##### Entries provided
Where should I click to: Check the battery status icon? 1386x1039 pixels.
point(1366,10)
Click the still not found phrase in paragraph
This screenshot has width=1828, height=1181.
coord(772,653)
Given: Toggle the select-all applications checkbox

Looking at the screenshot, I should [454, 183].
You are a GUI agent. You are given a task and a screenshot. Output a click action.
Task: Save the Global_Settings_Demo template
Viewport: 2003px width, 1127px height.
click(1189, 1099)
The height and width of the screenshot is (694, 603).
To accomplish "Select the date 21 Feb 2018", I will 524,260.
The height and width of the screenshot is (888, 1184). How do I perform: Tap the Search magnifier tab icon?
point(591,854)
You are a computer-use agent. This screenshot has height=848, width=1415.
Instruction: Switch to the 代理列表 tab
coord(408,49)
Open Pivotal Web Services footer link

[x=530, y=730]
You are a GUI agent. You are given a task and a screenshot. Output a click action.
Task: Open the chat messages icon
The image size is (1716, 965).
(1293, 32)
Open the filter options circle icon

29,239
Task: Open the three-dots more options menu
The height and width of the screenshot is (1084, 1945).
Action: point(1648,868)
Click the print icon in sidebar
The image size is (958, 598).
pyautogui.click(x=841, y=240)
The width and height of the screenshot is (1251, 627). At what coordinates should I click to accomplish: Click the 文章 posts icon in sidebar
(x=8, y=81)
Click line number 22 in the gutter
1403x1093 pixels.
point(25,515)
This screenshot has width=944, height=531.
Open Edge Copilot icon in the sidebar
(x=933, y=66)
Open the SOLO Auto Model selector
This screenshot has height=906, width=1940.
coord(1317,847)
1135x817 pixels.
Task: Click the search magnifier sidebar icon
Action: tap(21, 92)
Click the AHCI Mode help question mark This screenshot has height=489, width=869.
##########
● **Task description**: Exact reproduction is required. Give the lines of the data from its first line through the line containing "You are a computer-use", and no others.

● **Written answer**:
Where should I click to: Check the battery status icon? 1386x1039 pixels.
point(1366,10)
Click the still not found phrase in paragraph
This screenshot has width=1828, height=1181.
coord(772,653)
Given: Toggle the select-all applications checkbox

Looking at the screenshot, I should [454, 183].
You are a GUI agent. You are given a task and a screenshot. Output a click action.
Task: Save the Global_Settings_Demo template
Viewport: 2003px width, 1127px height.
click(1189, 1099)
The height and width of the screenshot is (694, 603).
To accomplish "Select the date 21 Feb 2018", I will 524,260.
The height and width of the screenshot is (888, 1184). How do I perform: Tap the Search magnifier tab icon?
point(591,854)
You are a computer-use agent. This screenshot has height=848, width=1415.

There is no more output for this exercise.